Officially, the margin of victory was .002-second as Mayer’s No. 1 JR Motorsports Chevrolet and Sieg’s No. 39 Ryan Sieg Racing Ford crossed the finish line door-to-door, bumper-to-bumper — the cars so close officials took a brief extra look to formally declare Mayer the winner. It was Mayer’s first win of the year and fifth of his career.
It would have been Sieg’s first win in 342 career starts in the series.
“That’s absolutely unreal,” the 20-year old Mayer said, shaking his head after climbing out of his car. “This team, the amount of adversity we’ve had to fight this entire year so far and to come to a mile-and-a-half that I want to say I’m good at, but it took a lot. It took every ounce of me for me to do that today.”
Sieg led 17 of the final 18 laps and raced off to the front on a pair of late race restarts in the closing 20 laps of the 200-lap race on the 1.5-mile Texas high banks. With nine laps remaining Sieg held a 1.2-second advantage over Mayer.

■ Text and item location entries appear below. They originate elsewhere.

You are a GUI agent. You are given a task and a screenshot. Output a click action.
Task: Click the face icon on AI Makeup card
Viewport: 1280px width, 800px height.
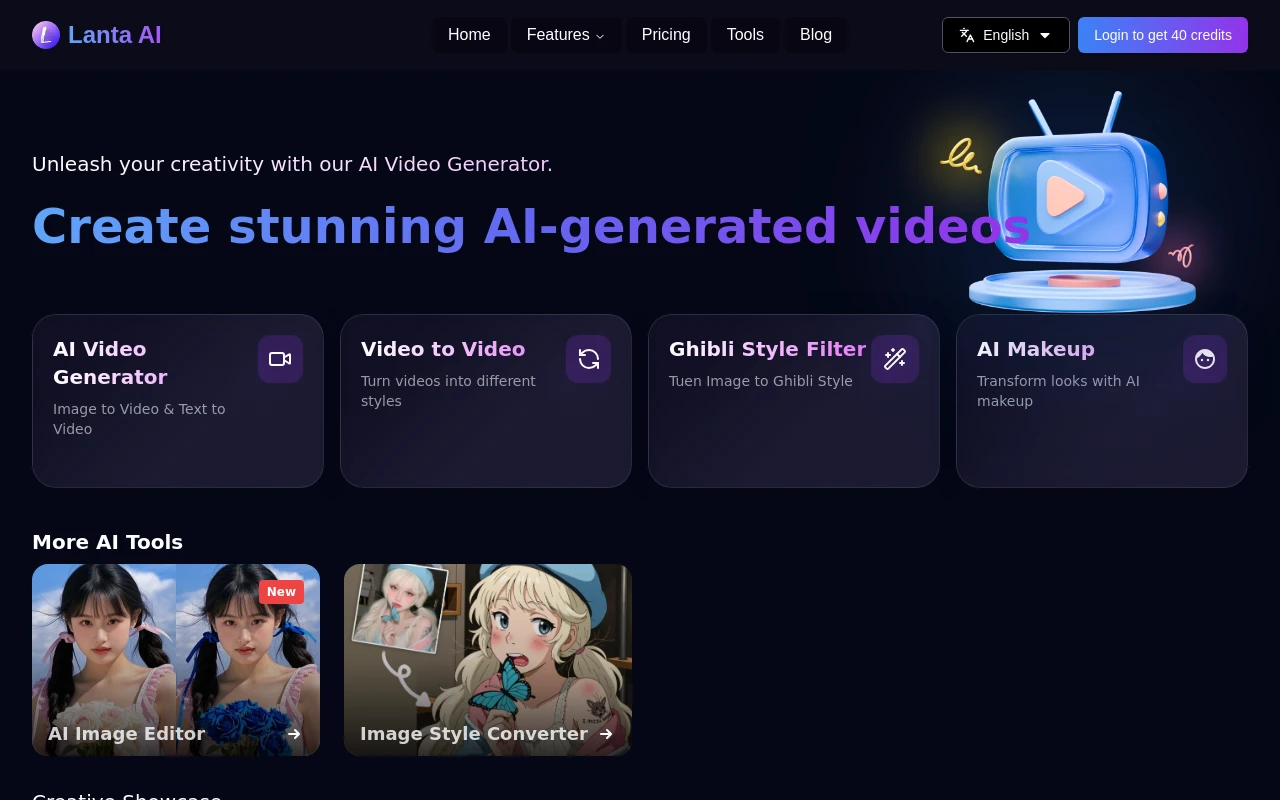coord(1204,359)
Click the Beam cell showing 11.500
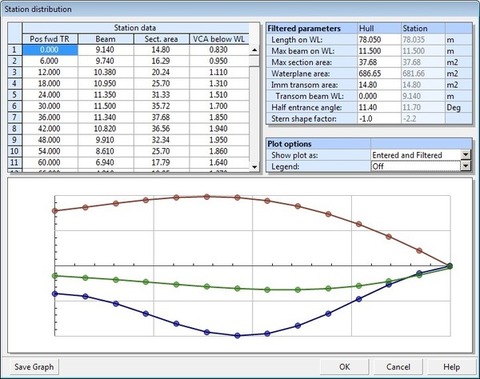The width and height of the screenshot is (480, 379). click(x=105, y=106)
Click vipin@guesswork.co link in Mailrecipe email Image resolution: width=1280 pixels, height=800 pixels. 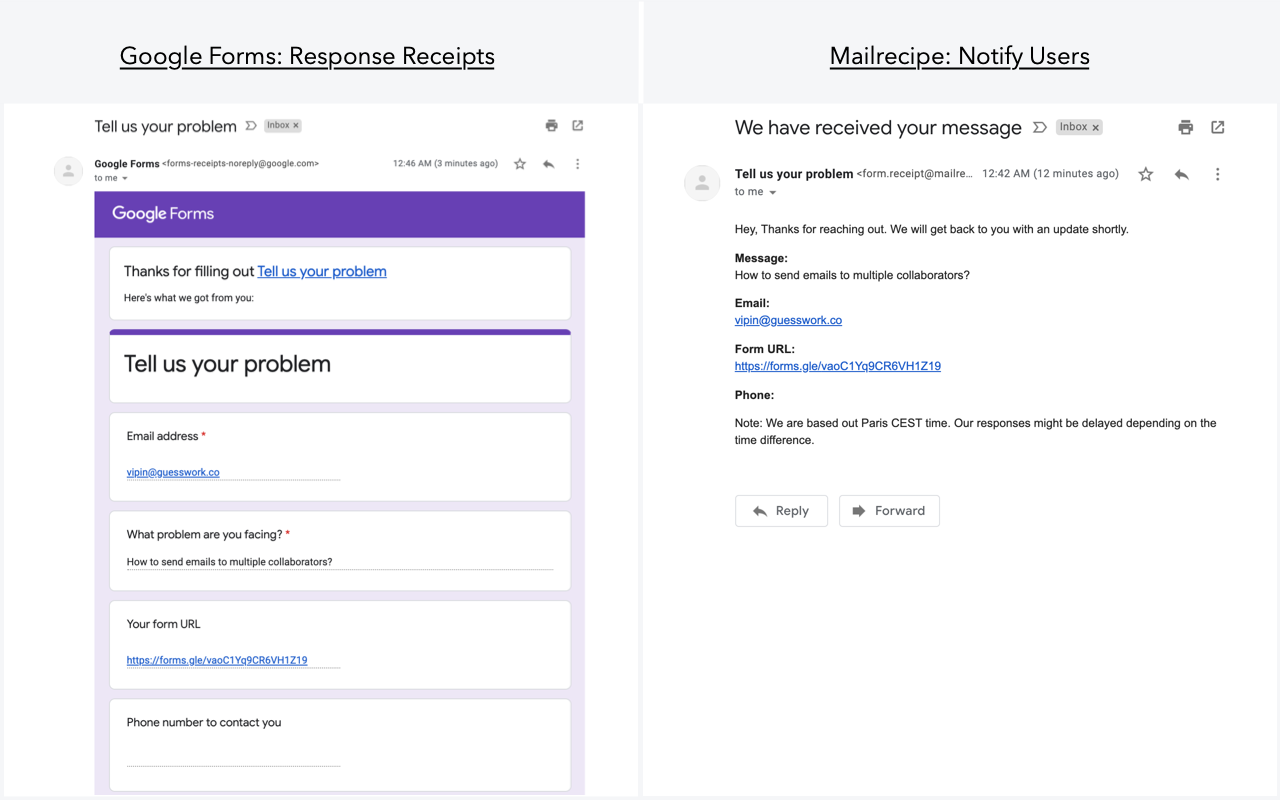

But Mayer cut into that margin with each lap, trailing by only .25-second with two laps remaining and then catching Sieg’s car on the back stretch on the final lap. They exchanged the lead briefly, racing door-to-door and then Sieg pulled alongside as they took the checkered flag in a photo finish — the closest ever for an Xfinity Series race at Texas.
“Awe, it sucks,” said an obviously disappointed Sieg, who has two other career runner-up finishes. “We had a really good car. I just got tight, so tried to change my lines, do everything. I saw him coming and I did all I could do and at the end I was just trying to run him up into the wall to try to win the race. We were so close. This sucks.

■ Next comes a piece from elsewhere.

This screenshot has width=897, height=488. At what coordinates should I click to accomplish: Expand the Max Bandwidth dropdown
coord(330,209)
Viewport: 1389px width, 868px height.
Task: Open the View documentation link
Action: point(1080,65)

“I’ve been second before. Too many times. But this is a good thing, means we’re running where we need to be in the top-five. Just got to keep fighting, we’re right there, just got to keep it up,” he added. “We’ll have it in victory lane here shortly.”
All the late race drama came at the expense of veteran Justin Allgaier, who led a race best 117 laps and swept both stage victories, but ultimately finished third in the No. 7 JR Motorsports Chevrolet. It was disappointing DeJa’Vu for Allgaier, who a year ago led a dominating 133 of the 200 laps only to finish fifth.

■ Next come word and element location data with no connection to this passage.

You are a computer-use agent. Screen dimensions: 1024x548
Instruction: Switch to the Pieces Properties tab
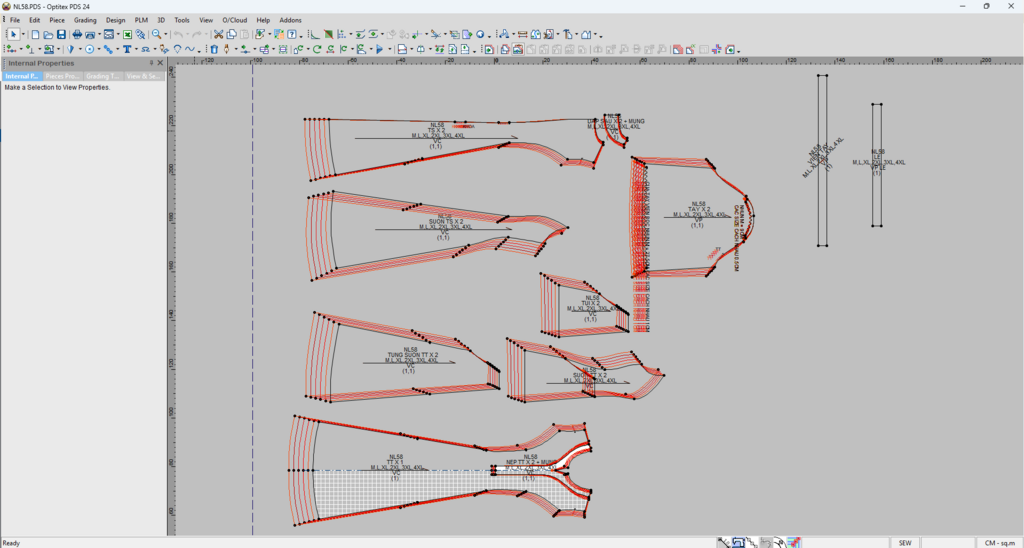pyautogui.click(x=63, y=76)
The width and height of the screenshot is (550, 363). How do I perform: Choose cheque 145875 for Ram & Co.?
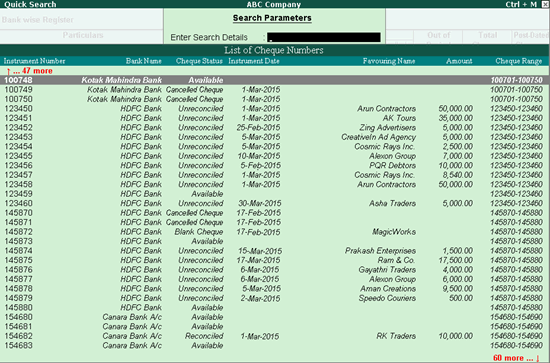[x=274, y=260]
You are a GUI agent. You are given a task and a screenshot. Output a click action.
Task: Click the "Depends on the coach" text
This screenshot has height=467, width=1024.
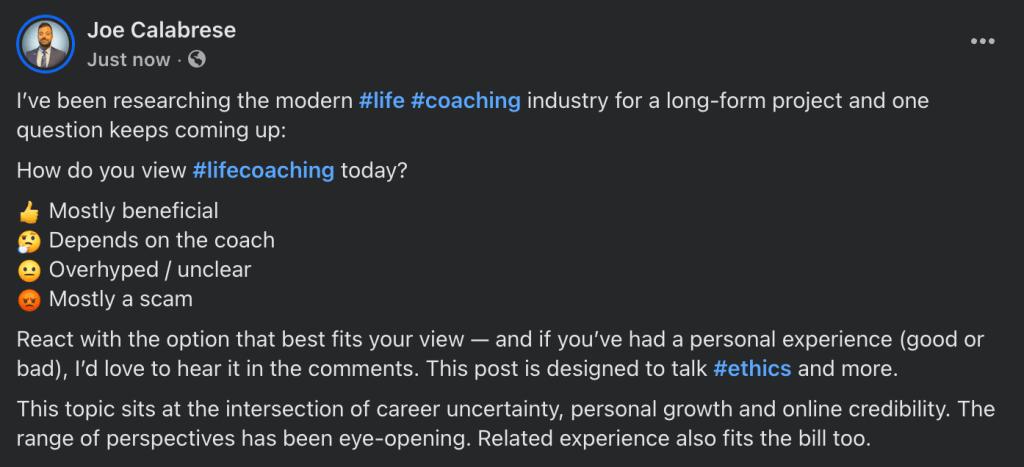point(161,241)
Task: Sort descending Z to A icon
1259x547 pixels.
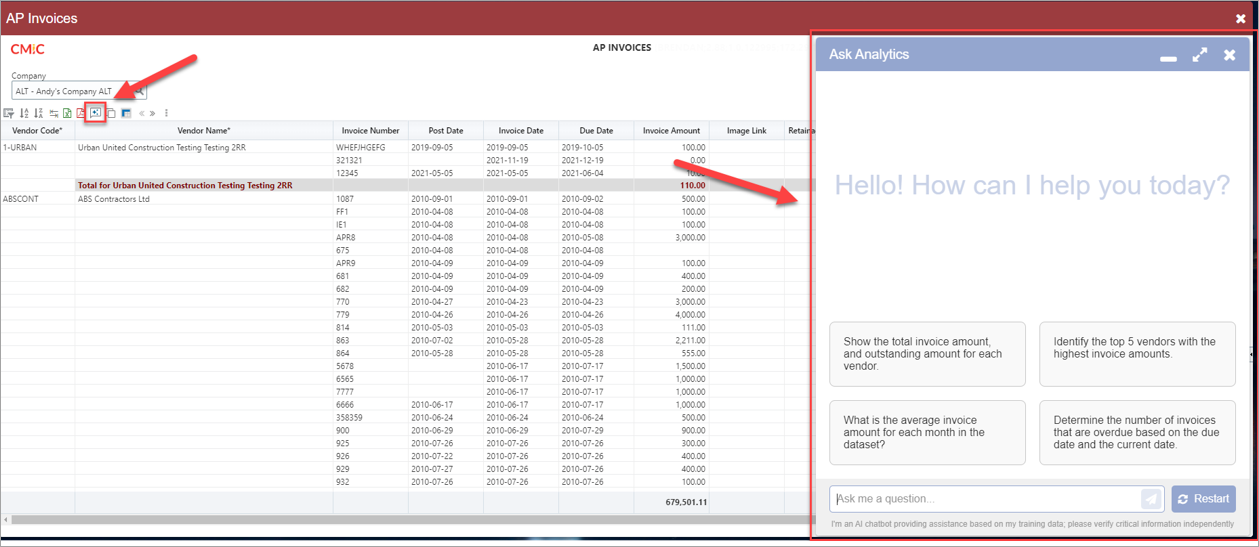Action: [x=39, y=113]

A.J. Allmendinger finished fourth in the No. 16 Kaulig Racing Chevrolet — a huge rally for the perennial championship contender after he missed his pit stall during the Stage 1 caution, which put him back in the field and forced him to race through the field — again.
Reigning Xfinity Series champion Cole Custer, who started from outside the front row, was a top five car all day and finished fifth in the No. 00 Stewart-Haas Racing Ford. Custer now trails championship leader Chandler Smith — who finished 15th — by 19 points in the standings.
Two-race winner, Richard Childress Racing’s Austin Hill finished sixth, followed by Joe Gibbs Racing’s Ryan Truex, JR Motorsports Sammy Smith, polesitter, RCR’s Jesse Love and Anthony Alfredo, who earned his third top-10 of the season in the Our Motorsports No. 5 Chevrolet.
With the win Mayer not only course-corrects a rough start to the 2024 season — he suffered DNFs in three of the first four races — but he earns the coveted $100,000 prize from Xfinity as the Dash 4 Cash winning driver. He’ll compete against Sieg, Allgaier and Allmendinger for the big Dash 4 Cash check again next week at Talladega (Ala.) Superspeedway.
It was a rally not just for driver but for his JR Motorsports team.
The perennial championship favorite has struggled early in the 2024 season — its four talented drivers not earning a top-five until last week at Martinsville. On Saturday, not only did the team — co-owned by Kelley Earnhardt Miller and her brother Dale Earnhardt Jr. — win the race but all four cars finished in the top-13 and three of the four drivers (also Brandon Jones) led laps.